* _任务要求_
从数据的第一行起，一直往下到含有“Action: click(x=771, y=151)”的那一行为止，把这些行原样抄录下来，首尾两行都包括在内。

* _数据摘录_
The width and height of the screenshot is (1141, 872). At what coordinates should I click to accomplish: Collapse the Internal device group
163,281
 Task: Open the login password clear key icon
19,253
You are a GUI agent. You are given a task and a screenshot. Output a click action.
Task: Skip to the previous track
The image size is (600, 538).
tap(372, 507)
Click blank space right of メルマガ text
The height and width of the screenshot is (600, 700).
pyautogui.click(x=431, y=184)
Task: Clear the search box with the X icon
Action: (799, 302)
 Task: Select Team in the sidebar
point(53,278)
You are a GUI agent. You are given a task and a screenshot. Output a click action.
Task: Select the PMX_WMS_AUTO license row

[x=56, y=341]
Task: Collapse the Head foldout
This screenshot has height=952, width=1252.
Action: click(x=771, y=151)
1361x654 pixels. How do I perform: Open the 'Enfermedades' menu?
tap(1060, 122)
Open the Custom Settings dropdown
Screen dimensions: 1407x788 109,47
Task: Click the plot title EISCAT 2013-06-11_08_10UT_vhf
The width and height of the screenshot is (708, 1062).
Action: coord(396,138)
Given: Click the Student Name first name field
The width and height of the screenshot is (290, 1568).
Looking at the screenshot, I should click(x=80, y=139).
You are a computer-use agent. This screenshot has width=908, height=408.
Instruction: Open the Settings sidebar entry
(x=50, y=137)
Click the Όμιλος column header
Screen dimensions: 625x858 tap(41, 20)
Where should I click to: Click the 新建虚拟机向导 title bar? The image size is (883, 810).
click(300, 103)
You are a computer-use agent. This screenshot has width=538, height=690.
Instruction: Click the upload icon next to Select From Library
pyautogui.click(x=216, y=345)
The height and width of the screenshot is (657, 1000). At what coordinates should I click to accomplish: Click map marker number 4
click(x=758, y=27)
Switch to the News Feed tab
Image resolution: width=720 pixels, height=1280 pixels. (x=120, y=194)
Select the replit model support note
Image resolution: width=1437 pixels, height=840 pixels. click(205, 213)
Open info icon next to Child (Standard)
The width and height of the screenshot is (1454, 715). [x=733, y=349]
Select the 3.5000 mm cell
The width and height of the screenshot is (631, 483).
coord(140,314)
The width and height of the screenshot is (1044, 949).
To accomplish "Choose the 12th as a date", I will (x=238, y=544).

* _任务解答_
The width and height of the screenshot is (1141, 872). At what coordinates should I click to accomplish: Collapse the Internal device group
163,281
 Task: Open the login password clear key icon
19,253
You are a GUI agent. You are given a task and a screenshot. Output a click action.
Task: Skip to the previous track
The image size is (600, 538).
tap(372, 507)
Click blank space right of メルマガ text
The height and width of the screenshot is (600, 700).
pyautogui.click(x=431, y=184)
Task: Clear the search box with the X icon
Action: (799, 302)
 Task: Select Team in the sidebar
point(53,278)
You are a GUI agent. You are given a task and a screenshot. Output a click action.
Task: Select the PMX_WMS_AUTO license row

[x=56, y=341]
Task: Collapse the Head foldout
This screenshot has height=952, width=1252.
Action: click(x=771, y=151)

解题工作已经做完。